----- DATASET EXCERPTS

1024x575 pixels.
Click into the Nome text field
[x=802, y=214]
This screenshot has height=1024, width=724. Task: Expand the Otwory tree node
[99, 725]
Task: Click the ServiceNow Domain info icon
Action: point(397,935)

----------

## ACTIVITY
Retype the records, line for line.

## SOLUTION TO THE PROBLEM
1024x575 pixels.
Click into the Nome text field
[x=802, y=214]
This screenshot has height=1024, width=724. Task: Expand the Otwory tree node
[99, 725]
Task: Click the ServiceNow Domain info icon
Action: point(397,935)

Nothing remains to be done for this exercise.